In 2009, Pitchfork placed Figure 8 at number 190 on its list of the 200 greatest albums of the 2000s, noting, "Not quite as intimate as his earliest records and not quite brash and bombastic like its immediate predecessor, Figure 8 marks a subtle refinement of Smith's songwriting skills" and calling it "one of Smith's most accessible and enjoyable records". Rolling Stone placed it at number 42 on their list of the 100 greatest albums of the decade, calling it Smith's "haunted high-water mark". Figure 8 was ranked 86th on The Guardians 100 Best Albums of the 21st Century list, based on a 2019 poll of music writers. The album was also included in the book 1001 Albums You Must Hear Before You Die.

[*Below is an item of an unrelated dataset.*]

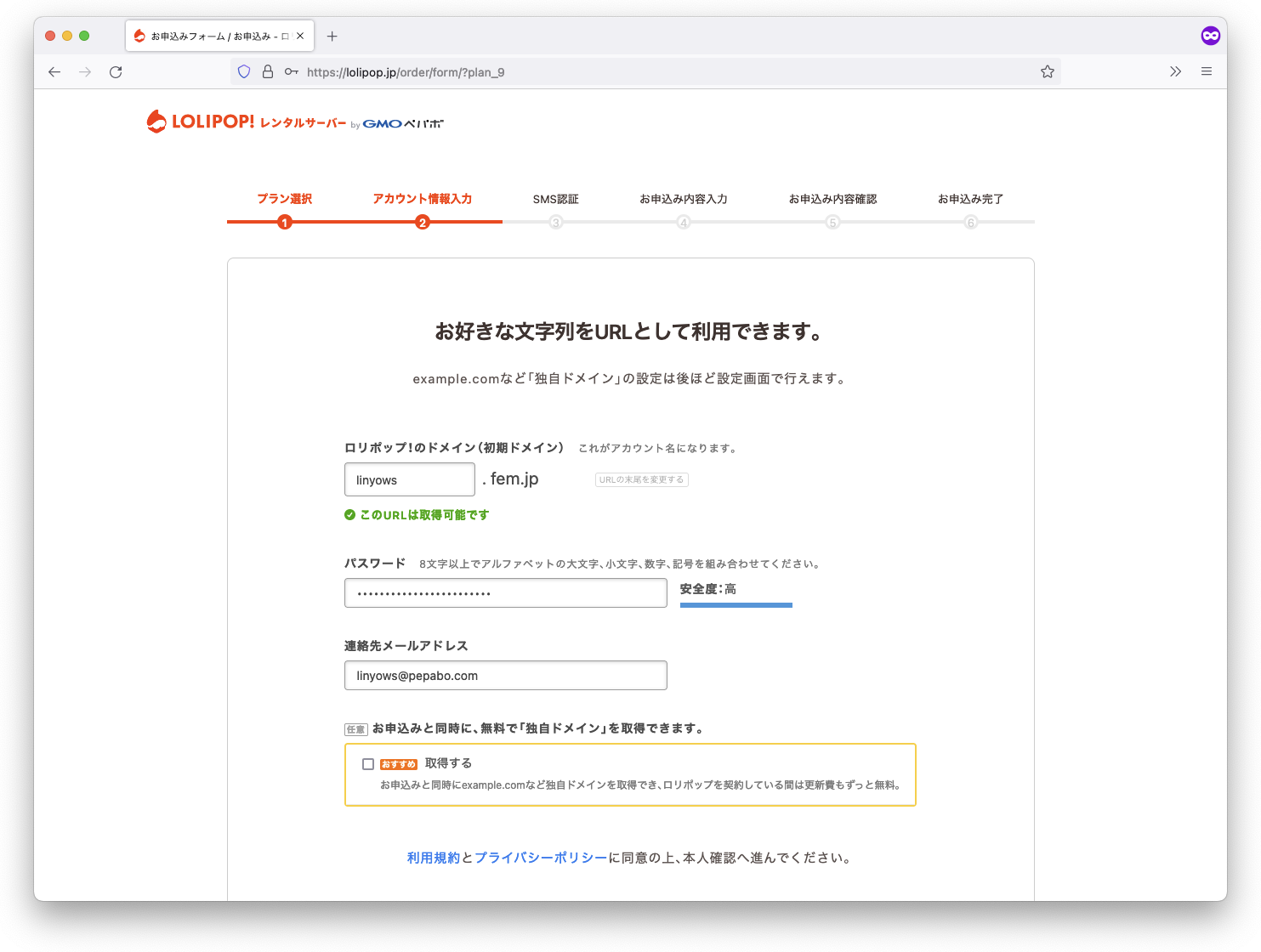Click the contact email address field

point(505,675)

Treble ranked the album at 56th in their "Top 100 Indie Rock albums of the '00s".

== Track listing ==

Figure 8 track listing
| No. | Title | Length |
|---|---|---|
| 1. | "Son of Sam" | 3:04 |
| 2. | "Somebody That I Used to Know" | 2:09 |
| 3. | "Junk Bond Trader" | 3:49 |
| 4. | "Everything Reminds Me of Her" | 2:37 |
| 5. | "Everything Means Nothing to Me" | 2:24 |
| 6. | "L.A." | 3:14 |
| 7. | "In the Lost and Found (Honky Bach)"/"The Roost" | 4:32 |
| 8. | "Stupidity Tries" | 4:23 |
| 9. | "Easy Way Out" | 2:44 |
| 10. | "Wouldn't Mama Be Proud?" | 3:25 |
| 11. | "Color Bars" | 2:19 |
| 12. | "Happiness"/"The Gondola Man" | 5:04 |
| 13. | "Pretty Mary K" | 2:36 |
| 14. | "I Better Be Quiet Now" | 3:35 |
| 15. | "Can't Make a Sound" | 4:18 |
| 16. | "Bye" | 1:53 |
| Total length: |  | 52:06 |

Deluxe edition bonus tracks
| No. | Title | Writer(s) | Length |
|---|---|---|---|
| 17. | "Figure 8" | Bob Dorough | 1:31 |
| 18. | "A Living Will" |  | 2:31 |
| 19. | "Son of Sam" (acoustic version) |  | 3:05 |
| 20. | "I Can't Answer You Anymore" |  | 2:43 |
| 21. | "Pretty Mary K" (alternate version) |  | 2:54 |
| 22. | "Happiness" (acoustic version) |  | 3:30 |
| 23. | "Because" | Lennon–McCartney | 2:20 |
| Total length: |  |  | 70:40 |

== Personnel ==

- Elliott Smith – vocals (1–15), electric guitar (1, 3, 4, 6, 8–10, 12, 13–15), acoustic guitar (2, 4, 9–15), piano (1, 3, 5, 7, 11–13, 15, 16), bass guitar (1, 3, 6, 10, 12, 15), drums (1, 5, 6, 12, 13), Hammond organ (1, 7, 10, 12, 13), pump organ (7), Chamberlin (5, 8–10, 15), harpsichord (3), orchestra bells (3), shakers (11), marching bass drum (12), guitar loops (7, 12), "rolling bass drums" (15), string arrangement (3, 7, 8, 11, 15), production

Additional personnel

- Sam Coomes – bass guitar ("Everything Means Nothing to Me", "In the Lost and Found (Honky Bach)", "Stupidity Tries", "Pretty Mary K")
- Pete Thomas – drums ("Junk Bond Trader", "Wouldn't Mama Be Proud?", "Can't Make a Sound")
- Joey Waronker – drums ("Stupidity Tries")
- Jon Brion – backing vocals ("Happiness"/"The Gondola Man")
- Suzie Katayama – string conduction and orchestration ("Junk Bond Trader", "In the Lost and Found (Honky Bach)", "Color Bars", "Can't Make a Sound")
- Matt Dunkley – string conduction and orchestration ("Stupidity Tries")

Technical

- Rob Schnapf – production
- Tom Rothrock – production
- Don C. Tyler – mastering
- Paul Hicks – engineering assistance (Abbey Road Studios)
- Charlie Paakkari – engineering assistance (Capitol Studios)
- Dann Thompson – engineering assistance Capitol Studios)
- Jimmy Hoyson – engineering assistance (Capitol Studios)
- Steve Genewick – engineering assistance (Capitol Studios)
- Anthony Arvizu – engineering assistance (Capitol Studios)
- Richard Baron – engineering assistance (Sonora Studios)
- Geoff Walcha – engineering assistance (Sunset Sound Recorders)
- Monique Mizrahi – engineering assistance (Sunset Sound Recorders)
- Autumn DeWilde – sleeve art direction, design and photography
- Dale Smith – sleeve art direction and design

== Charts ==

Chart performance for Figure 8
| Chart (2000) | Peak position |
|---|---|
| Australian Albums (ARIA) | 45 |
| French Albums (SNEP) | 45 |
| Irish Albums (IRMA) | 59 |
| Norwegian Albums (VG-lista) | 29 |
| Scottish Albums (Official Charts) | 40 |
| Swedish Albums (Sverigetopplistan) | 44 |
| UK Albums (Official Charts) | 37 |
| US Billboard 200 | 99 |

| Chart (2024) | Peak position |
|---|---|
| Greek Albums (IFPI) | 61 |

==Certifications==

Certifications for Figure 8
| Region | Certification | Certified units/sales |
| United Kingdom (BPI) | Silver | 60,000^{‡} |
^{‡} Sales+streaming figures based on certification alone.